Personal information for thousands of patients both at Hartford (Conn.) Hospital and VNA HealthCare, which provides home healthcare for Hartford HealthCare patients, is in jeopardy following the theft of an unencrypted laptop computer, the hospital announced this week. The computer was stolen on June 26 from the house of an employee working for a data analysis vendor helping the hospital as part of a quality improvement project.
Information for 7,461 VNA HealthCare patients and 2,097 Hartford Hospital patients--including names, addresses, birth dates, Social Security numbers and medical diagnoses--was on the stolen device. Hartford HealthCare said it will offer two years of free credit monitoring to all patients impacted by the theft, and added that it ordered the vendor to securely destroy any remaining data in its possession from the two facilities.

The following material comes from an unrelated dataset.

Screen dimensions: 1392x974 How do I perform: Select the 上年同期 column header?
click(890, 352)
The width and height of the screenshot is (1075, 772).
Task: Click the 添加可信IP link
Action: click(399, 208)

The theft adds to the growing number of hospitals reporting stolen laptops in recent months. Just last week, Chicago-based Northwestern Memorial Hospital announced that six laptop and tablet computers with personal health information for an undisclosed number of patients were stolen June 11 from its home hospice offices. The devices, according to Northwestern, were receiving software upgrades at the time, meaning the information--which included names, addresses, birth dates, Social Security numbers and medical treatment data--was accessible. Northwestern did not reveal how many patients were affected by the theft, but said it, too, was offering credit monitoring for those individuals.
Meanwhile, on July 23, Boston-based Beth Israel Deaconess Medical Center announced that protected health information for 3,900 patients was put at risk following the theft of a physician's personal laptop computer on May 22. While Social Security numbers and financial information were not among the stolen information, medical information summaries were included. A suspect was arrested in connection with the case, but the laptop remains missing.
BIDMC CIO John Halamka, in a blog post following the announcement, outlined the organization's plan to address mobile device security.